[Brief 1] Rewrite everything in the methods text from "Western blot analysis" down to "Anti-calpain-2 (cat. no.", replacing "polyvinylidene difluoride" with "nitrocellulose".
[Brief 2]
Answer these questions using the methods text.
(a) At what speed, for how long and at what temperature were the protein extracts centrifuged?
(b) At what dilution were the primary antibodies used?
(c) For how long were the reporter plasmid and the microRNAs co-transfected?

Western blot analysis
The proteins from primary fibroblasts and vaginal
wall tissue were extracted using radioimmunoprecipitation assay
buffer (Beyotime Institute of Biotechnology, Haimen, China) and
centrifuged at 12,000 × g for 15 min at 4°C. Protein concentrations
were determined using a Bicinchoninic Acid Protein Assay kit
(Pierce; Thermo Fisher Scientific, Inc.). Western blotting was
performed according to standard procedures. Samples containing
equal amounts of proteins (50 µg) were separated on a 10% SDS-PAGE
gel and transferred to polyvinylidene difluoride membranes (GE
Healthcare, Chicago, IL, USA) which were blocked using 5% non-fat
dried milk for 2 h at room temperature. Anti-calpain-2 (cat. no.
PA5-17494; Invitrogen; Thermo Fisher Scientific, Inc.), anti-MMP1
(cat. no. MA1-771; Invitrogen; Thermo Fisher Scientific, Inc.),
anti-β-actin (cat. no. PA1-46296; Invitrogen; Thermo Fisher
Scientific, Inc.) and anti-collagen I (cat. no. PA1-26204;
Invitrogen; Thermo Fisher Scientific, Inc.) were used as the
primary antibodies at a 1:1,000 dilution at 4°C for 12 h. The
corresponding horseradish peroxidase-conjugated secondary antibody
(Pierce; Thermo Fisher Scientific, Inc., cat. no. 31491B) was
incubated at room temperature for 1 h. Protein was detected by the
enhanced chemiluminescence system (Roche Diagnostics, Basel,
Switzerland), and analyzed by Image Lab 4.1 software. β-actin
served as the internal control protein.
Luciferase reporter assays
293T cells were used for transient transfections
with Lipofectamine 2000 reagent (Invitrogen; Thermo Fisher
Scientific, Inc.), according to the manufacturer's protocol. 293T
cells were seeded in 24-well plates at a density of
5×104 cells/well. The pMIR-REPORT-CAPN2-3′UTR plasmid
was constructed by inserting the fragment of the 3′-untranslated
region (UTR) of CAPN2 containing the miR-93 putative binding region
into the pMIR-REPORT-CAPN2-3′UTR plasmid (Invitrogen; Thermo Fisher
Scientific, Inc.). For the luciferase reporter assay, the reporter
plasmid (pmiR-REPORT-CAPN2-3′UTR) and microRNAs (100 nM of miR-93
or negative control) were co-transfected using Lipofectamine 2000
(Invitrogen; Thermo Fisher Scientific, Inc.) for 48 h. Cells were
collected to measure luciferase activity using a dual luciferase
detection system by comparison with Renilla luciferase
activity (Promega Corporation, Madison, WI, USA).

[Supplied data]
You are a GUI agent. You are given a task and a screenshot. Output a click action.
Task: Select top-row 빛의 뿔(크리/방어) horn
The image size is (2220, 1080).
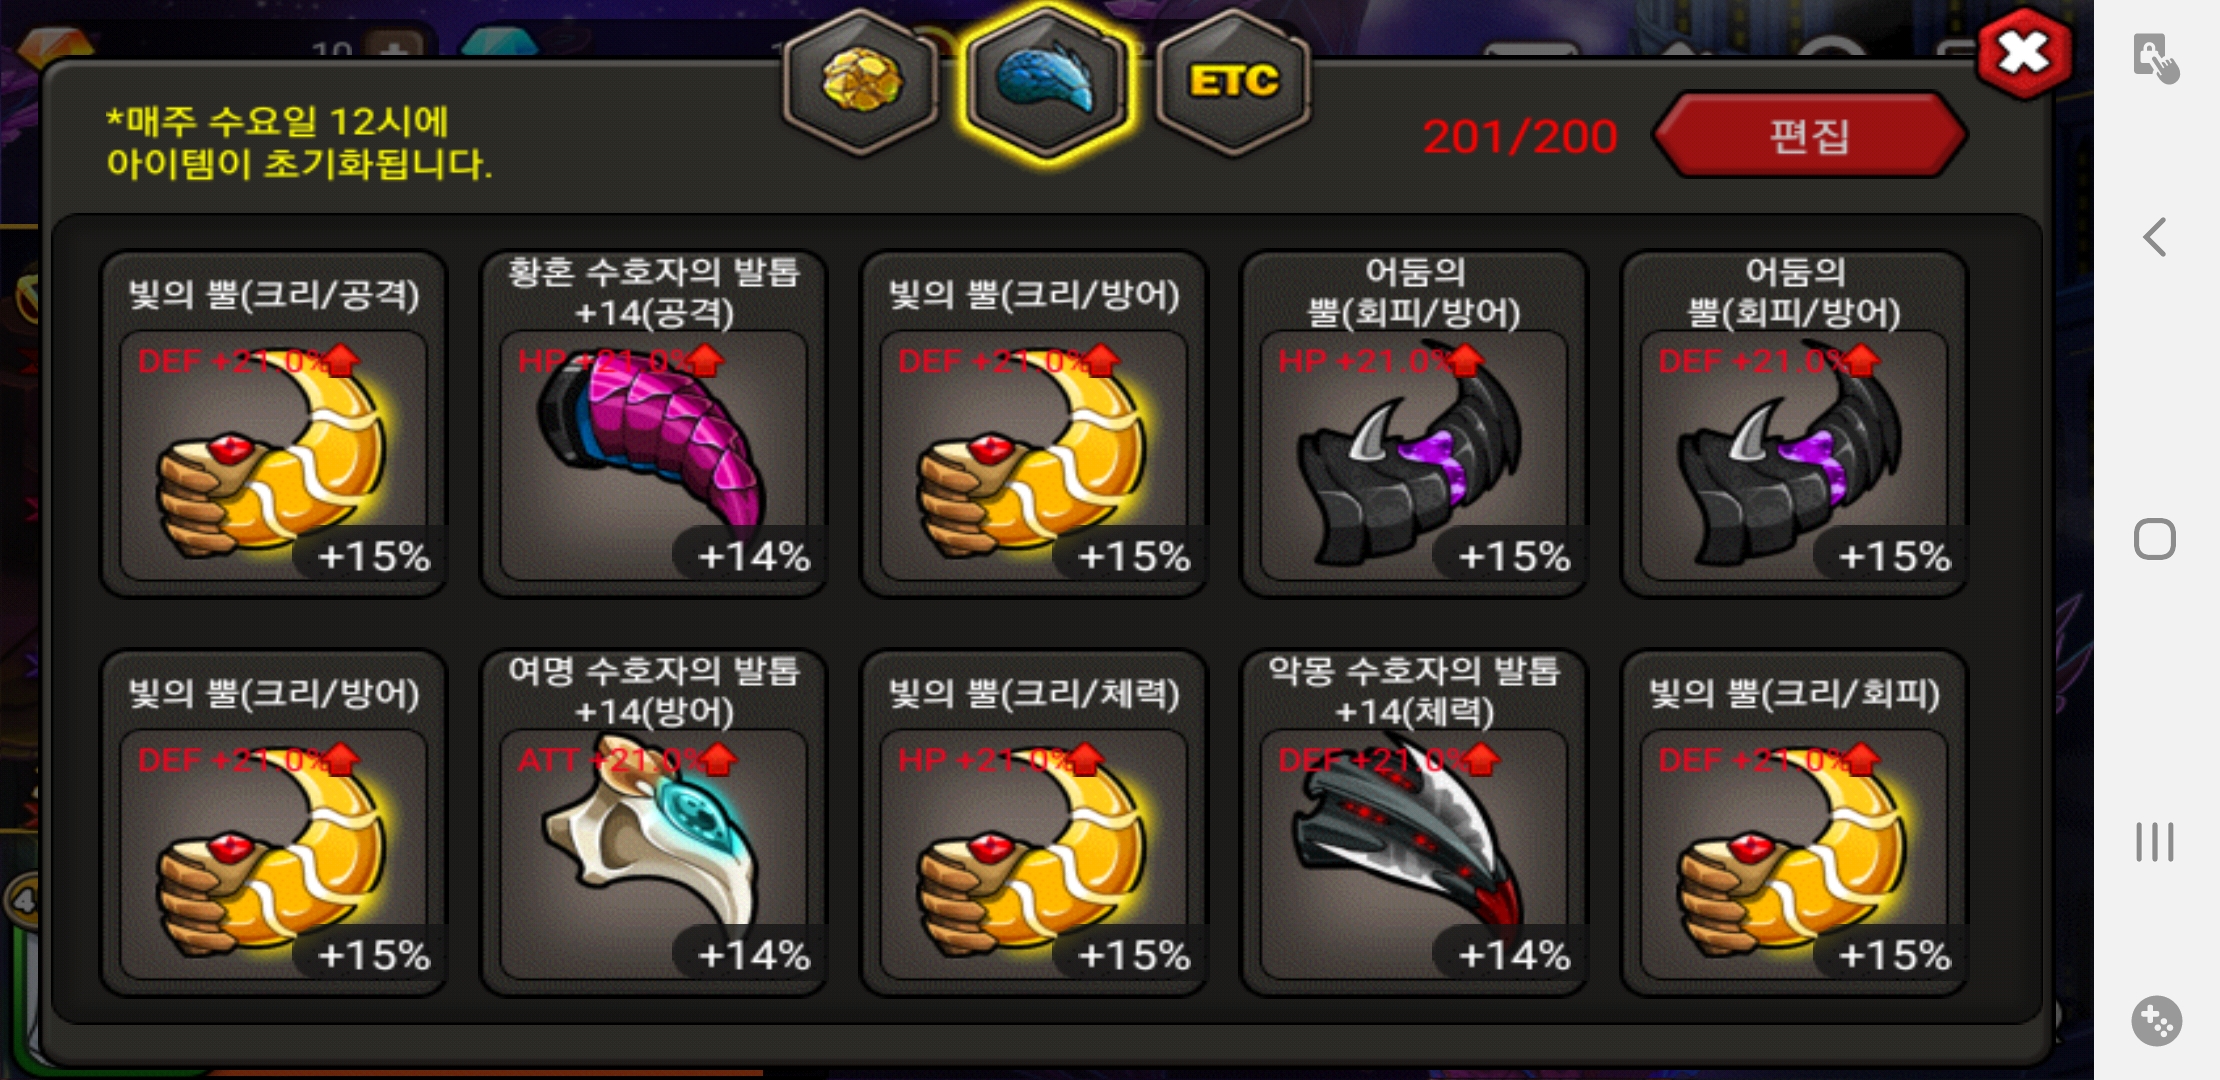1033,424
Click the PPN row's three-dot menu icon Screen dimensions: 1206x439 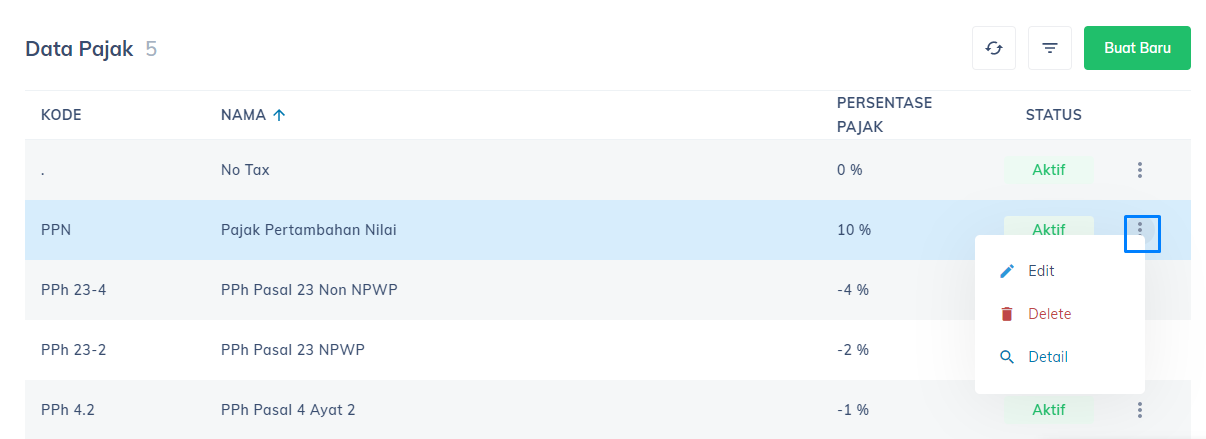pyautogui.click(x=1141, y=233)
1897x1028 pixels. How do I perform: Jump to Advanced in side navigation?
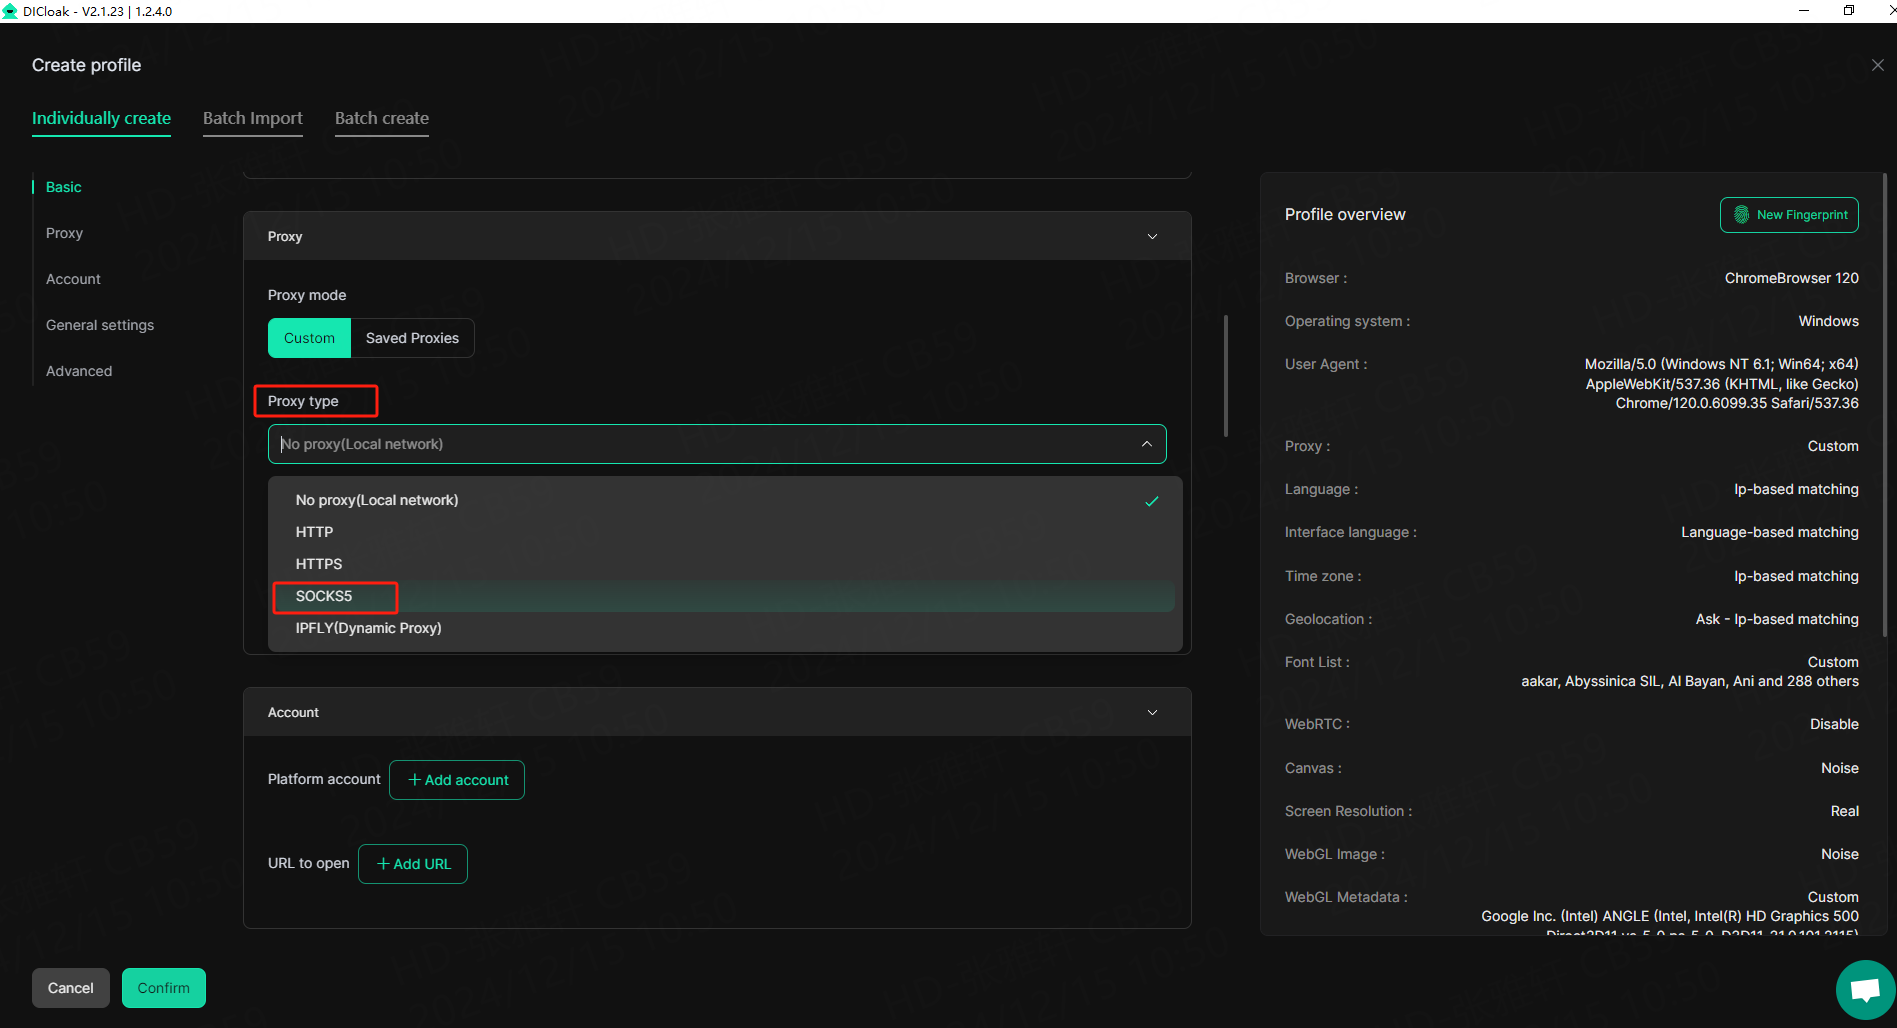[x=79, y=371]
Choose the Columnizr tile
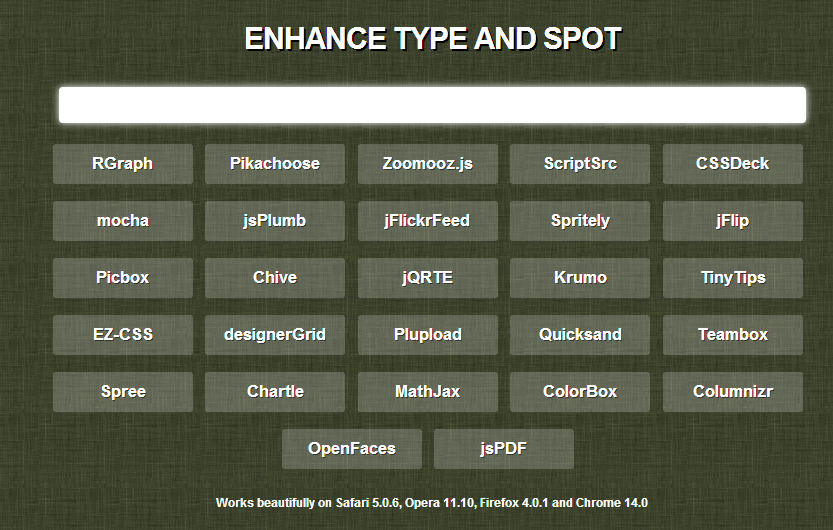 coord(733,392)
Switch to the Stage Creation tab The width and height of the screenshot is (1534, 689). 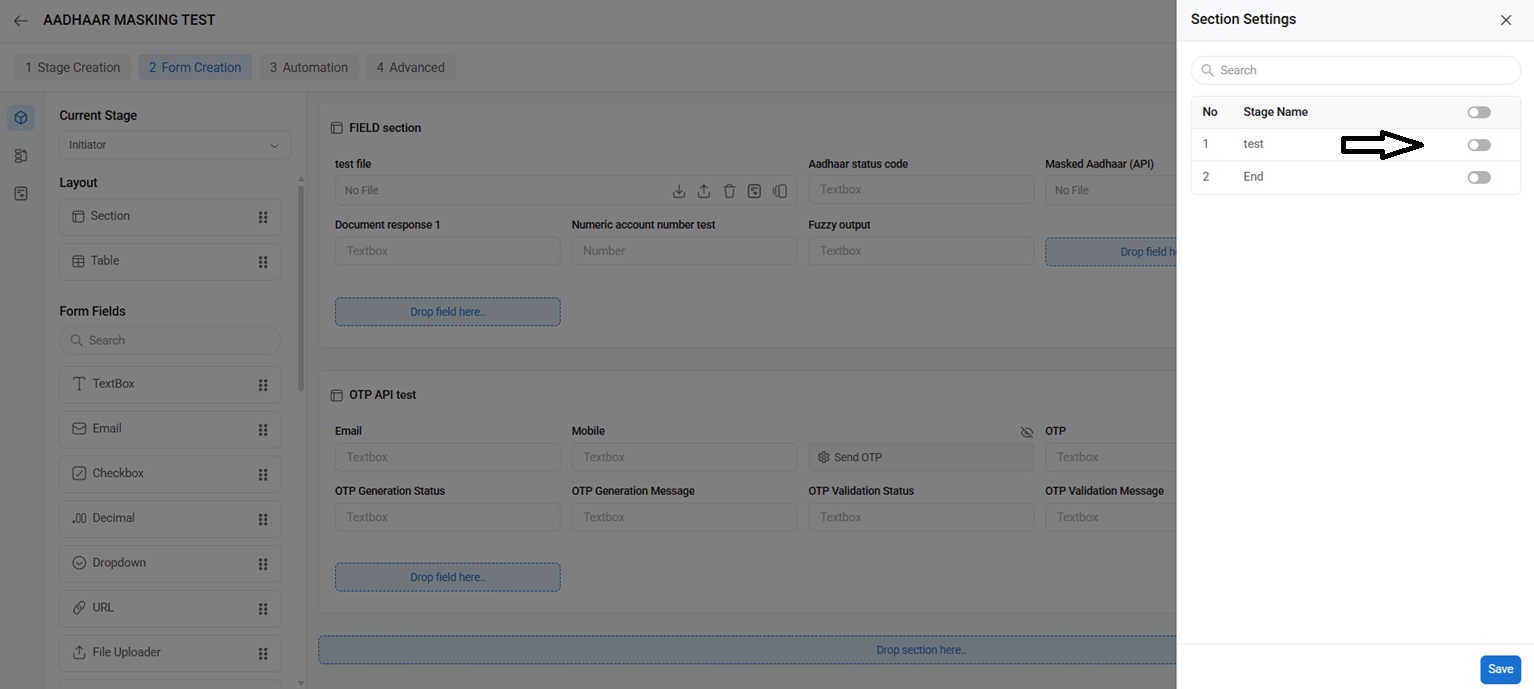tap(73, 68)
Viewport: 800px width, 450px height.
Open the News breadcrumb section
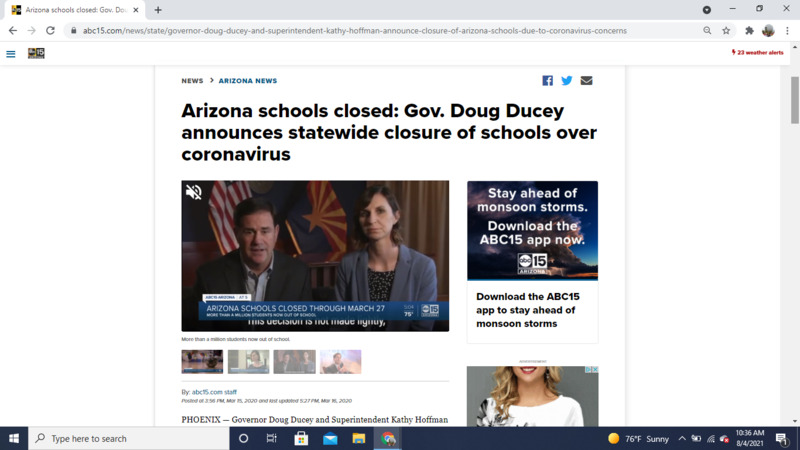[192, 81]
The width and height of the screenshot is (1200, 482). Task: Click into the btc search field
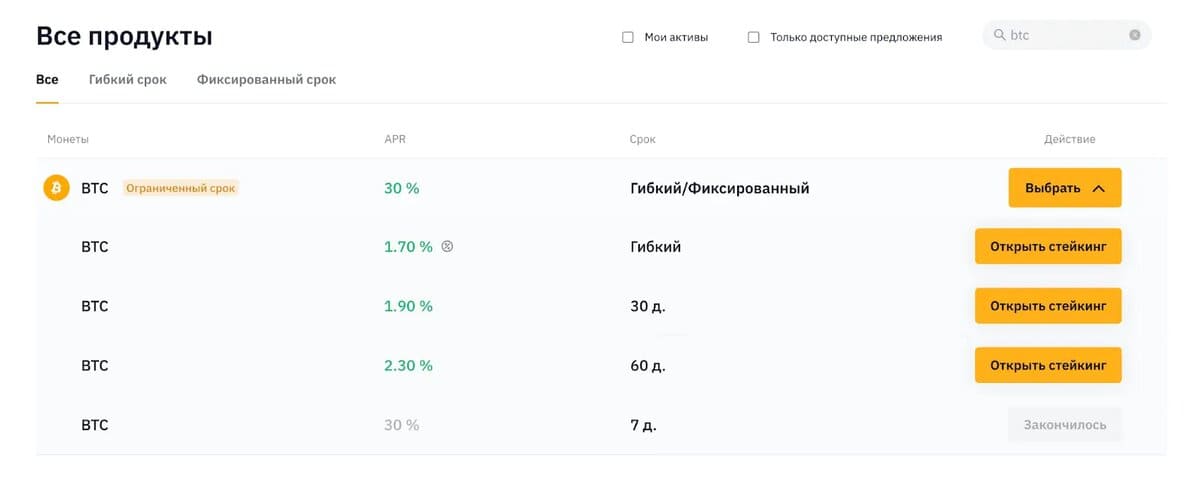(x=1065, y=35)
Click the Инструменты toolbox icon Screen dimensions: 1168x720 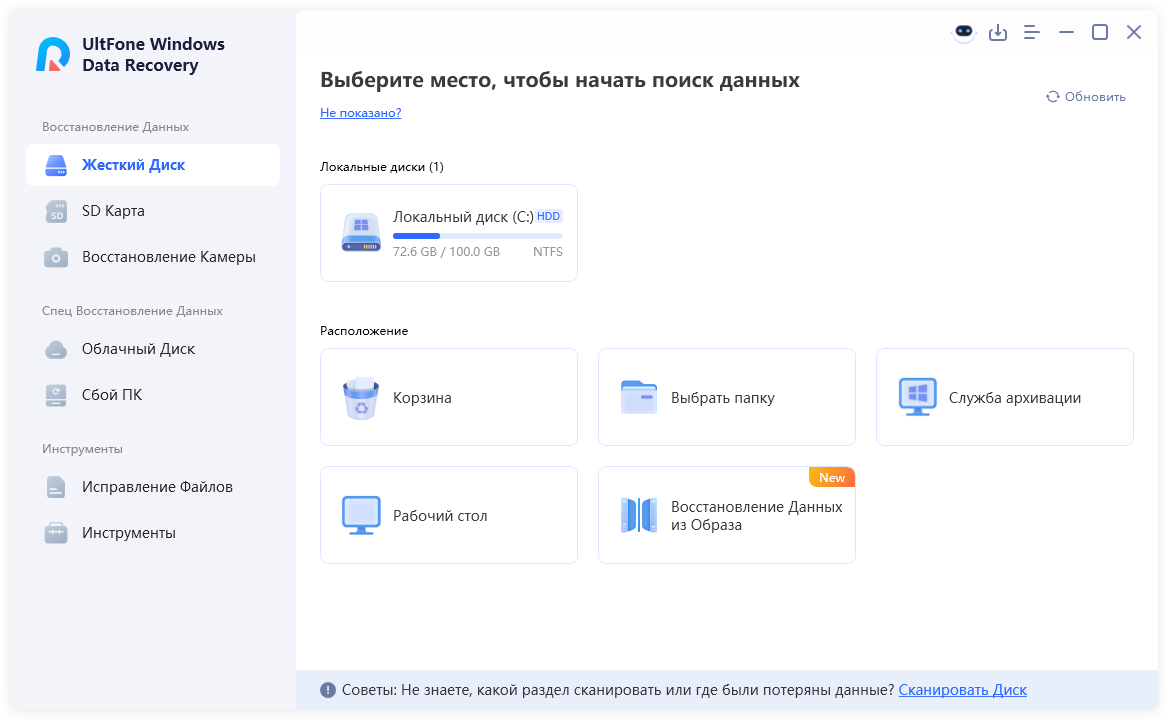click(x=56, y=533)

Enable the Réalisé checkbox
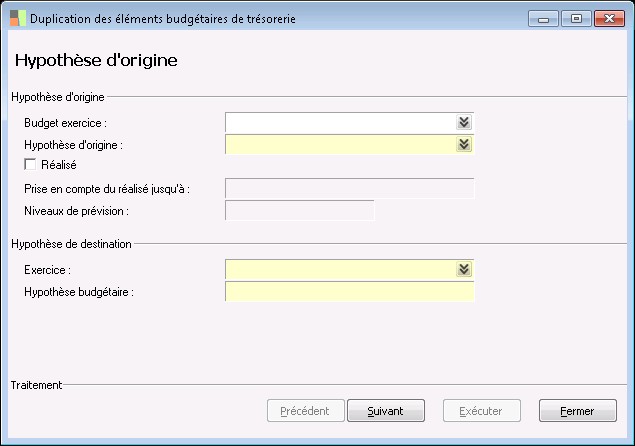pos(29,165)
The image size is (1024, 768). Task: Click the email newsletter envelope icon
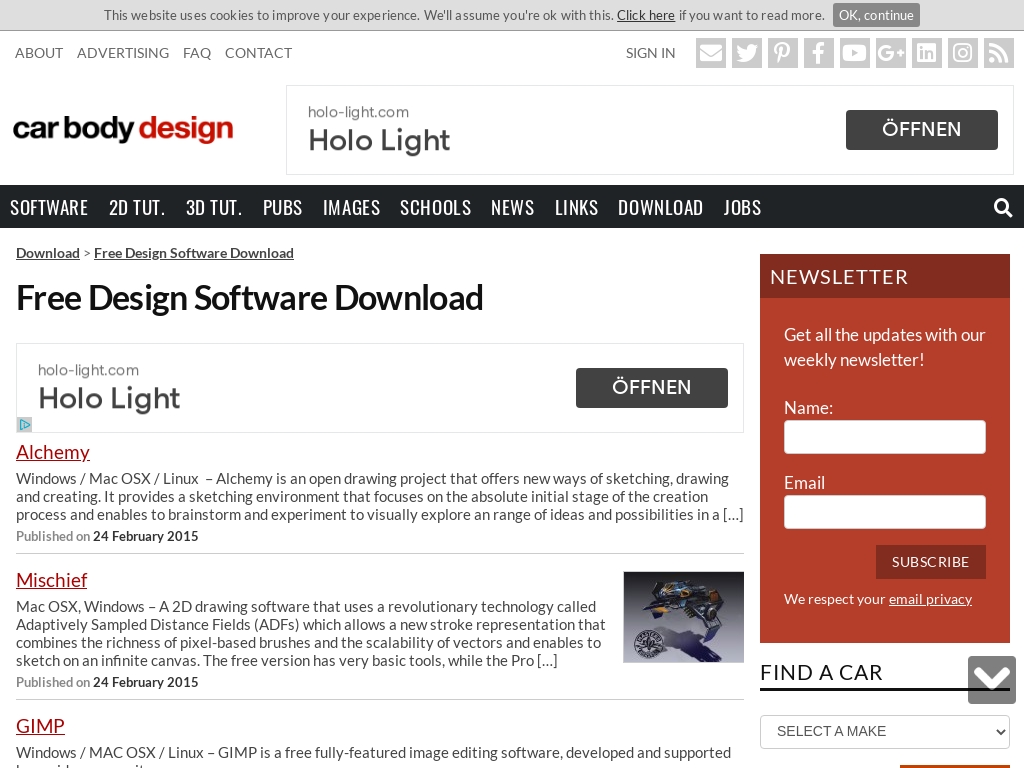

[Result 1]
Western blot analysis
The proteins from primary fibroblasts and vaginal
wall tissue were extracted using radioimmunoprecipitation assay
buffer (Beyotime Institute of Biotechnology, Haimen, China) and
centrifuged at 12,000 × g for 15 min at 4°C. Protein concentrations
were determined using a Bicinchoninic Acid Protein Assay kit
(Pierce; Thermo Fisher Scientific, Inc.). Western blotting was
performed according to standard procedures. Samples containing
equal amounts of proteins (50 µg) were separated on a 10% SDS-PAGE
gel and transferred to nitrocellulose membranes (GE
Healthcare, Chicago, IL, USA) which were blocked using 5% non-fat
dried milk for 2 h at room temperature. Anti-calpain-2 (cat. no.

[Result 2]
(a) At 12,000 × g for 15 min at 4°C.
(b) At a 1:1,000 dilution.
(c) For 48 h.